Interstate 220 (I-220) in Louisiana is an east–west bypass route around Shreveport, in the northwestern corner of the state. It runs  from I-20 and Louisiana Highway 3132 (LA 3132) in Shreveport to a second interchange with I-20 in Bossier City. The highway serve as a northern bypass of the downtown area for through traffic traveling on I-20, and, with LA 3132, the highway helps to carry through traffic between the two currently disconnected portions of I-49, the area's main north–south route.

Route description
I-220 begins at an interchange with I-20 and LA 3132 near Shreveport Regional Airport in western Shreveport. From here, the highway heads northeast toward and crosses Cross Lake. The highway continues northeast through northern Shreveport, where it has a currently partially opened interchange with I-49. At an interchange with U.S. Route 71 (US 71), the highway curves east before crossing the Red River near Shreveport Downtown Airport. East of the Red River, I-220 enters Bossier City and continues east through its northern areas before curving south at Shed Road. The highway ends at an interchange with I-20 at the southwest corner of the Louisiana Downs racetrack.

History
Together, I-220 and LA 3132 were both planned together as a full loop of Shreveport. However, because of Barksdale Air Force Base being in the way of the proposed route of the southeast quadrant, the two highways were both split into their respective designations and LA 3132 being truncated.

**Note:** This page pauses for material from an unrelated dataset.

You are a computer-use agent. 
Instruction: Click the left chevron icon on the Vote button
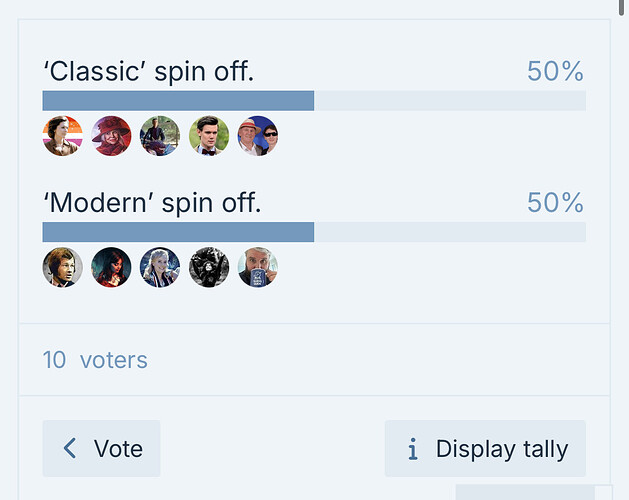[70, 448]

The first segment of I-220 was completed and signed in 1971, and the entire highway was completed in 1991.

Future
There have been proposals to extend the highway eastward over the Red River and then northward to complete the loop by reaching I-20, but Barksdale Air Force Base is in the way of a direct route to join up with the beginning of I-220. Aerial imagery shows ramp stubs for a possible extension southward from its eastern terminus with I-20. There is a connector road under construction that will connect to the Barksdale Air Force Base from I-220. It is scheduled for completion in late November 2022.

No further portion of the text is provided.